YOUR OBJECTIVE
Rewrite the items as a numbered list, beginning with the line containing "Click the Home house icon in sidebar" and continuing through the line containing "[x=14, y=44]", skipping blank lines and omitting the pictures.

WORKING DATA
+---+
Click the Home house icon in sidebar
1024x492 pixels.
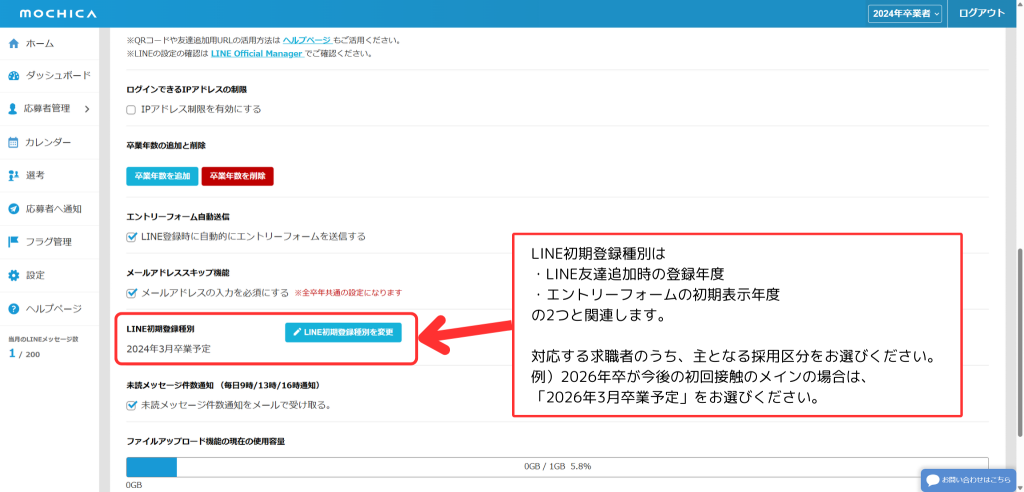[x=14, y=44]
+---+
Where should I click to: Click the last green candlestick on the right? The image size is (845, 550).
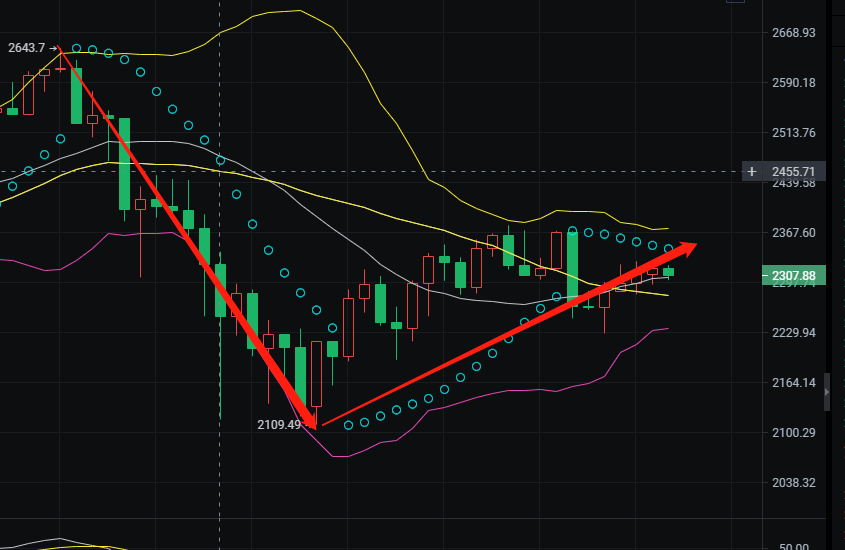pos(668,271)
+---+
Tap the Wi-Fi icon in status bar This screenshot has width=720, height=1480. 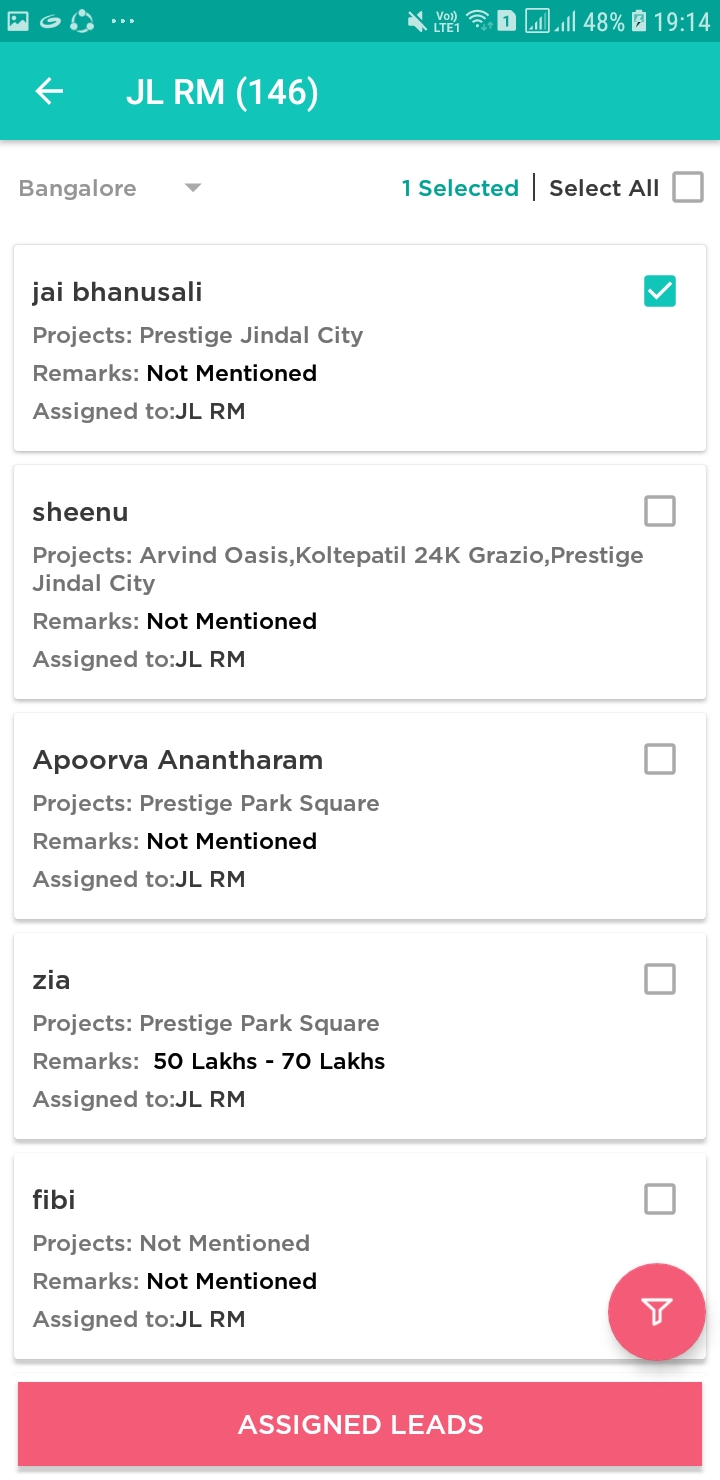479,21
+---+
FINAL RESULT
1. Click the Home house icon in sidebar
2. 1024x492 pixels.
3. [x=14, y=44]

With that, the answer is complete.